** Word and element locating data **
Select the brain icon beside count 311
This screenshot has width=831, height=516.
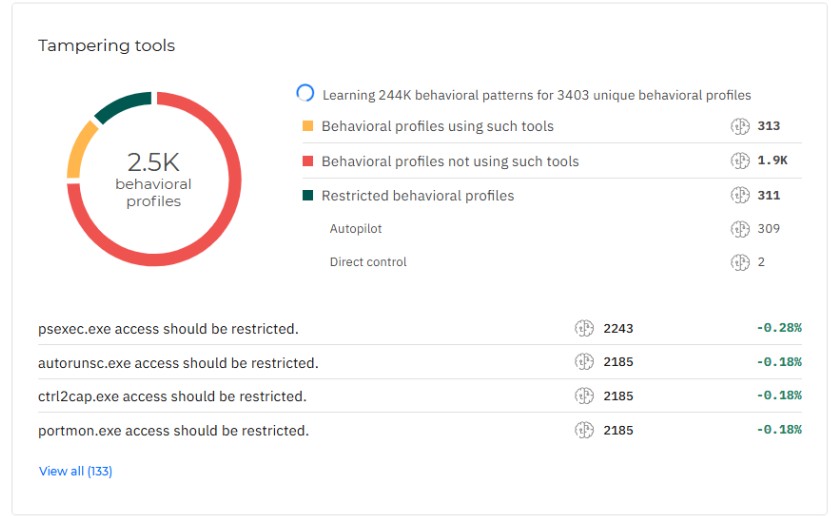740,195
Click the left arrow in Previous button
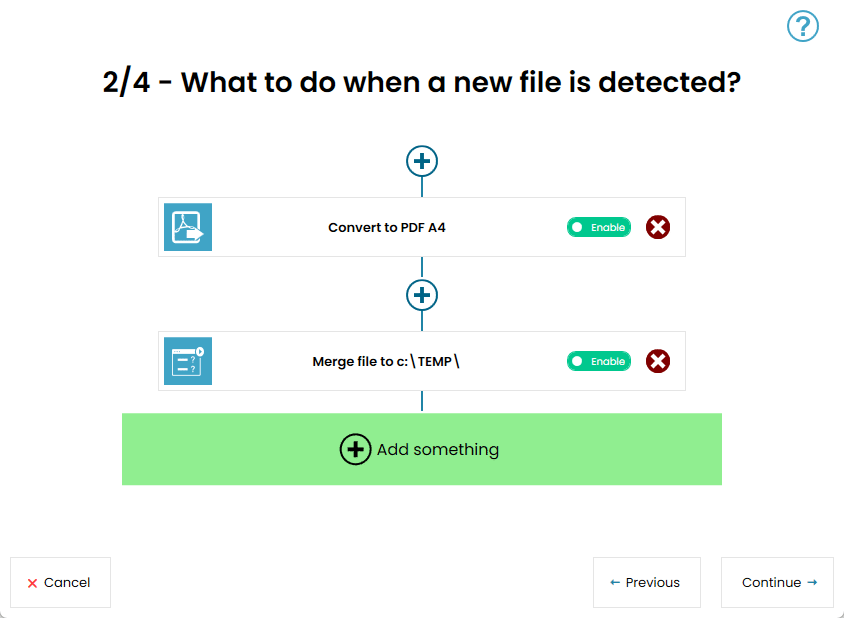Image resolution: width=844 pixels, height=618 pixels. pyautogui.click(x=615, y=583)

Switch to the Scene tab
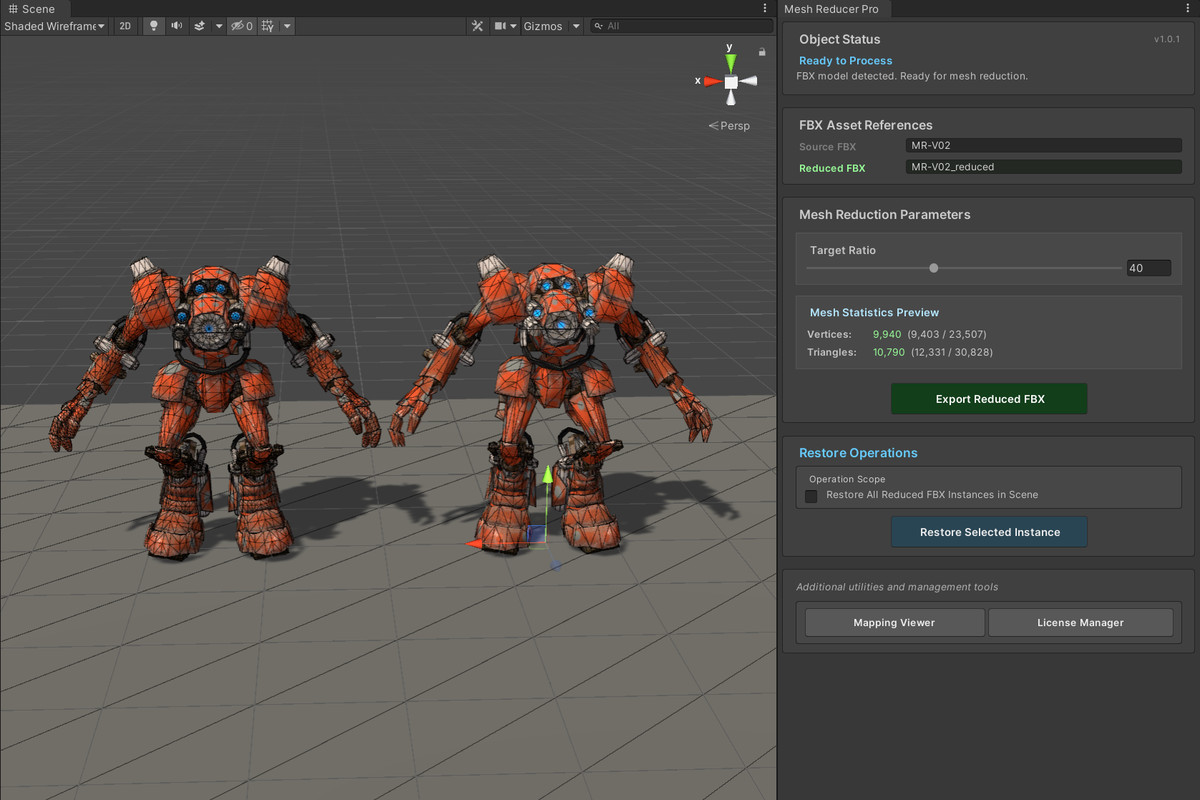pos(32,9)

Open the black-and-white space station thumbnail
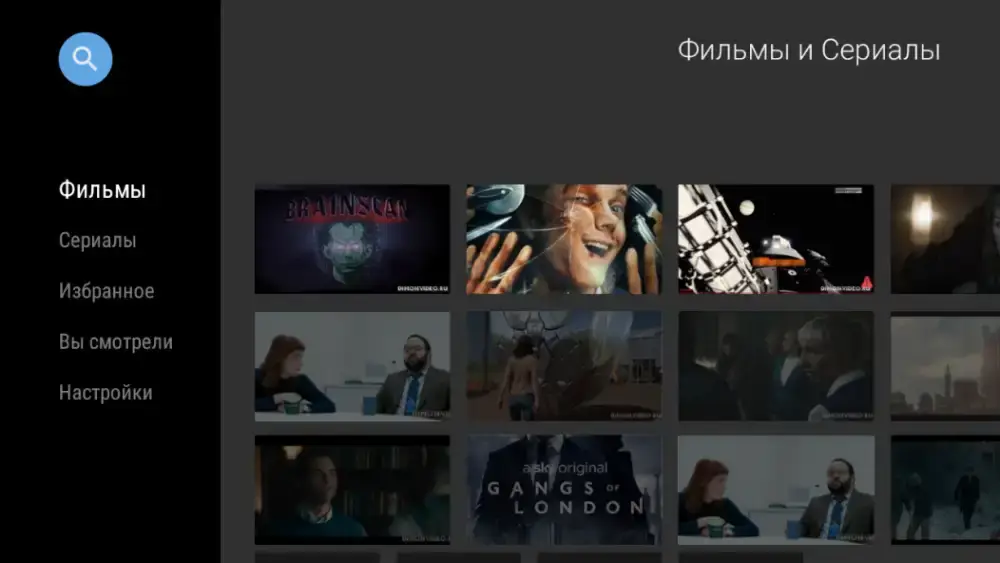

** Problem requirements **
Rewrite these lines as a Markdown table with the columns "Row" and "Line", numbering each row and skipping blank lines. Don't include the pictures in your answer.

** Task result **
| Row | Line |
|---|---|
| 1 | Select the brain icon beside count 311 |
| 2 | This screenshot has width=831, height=516. |
| 3 | 740,195 |
| 4 | Click the left arrow in Previous button |
| 5 | Image resolution: width=844 pixels, height=618 pixels. pyautogui.click(x=615, y=583) |
| 6 | Switch to the Scene tab |
| 7 | pos(32,9) |
| 8 | Open the black-and-white space station thumbnail |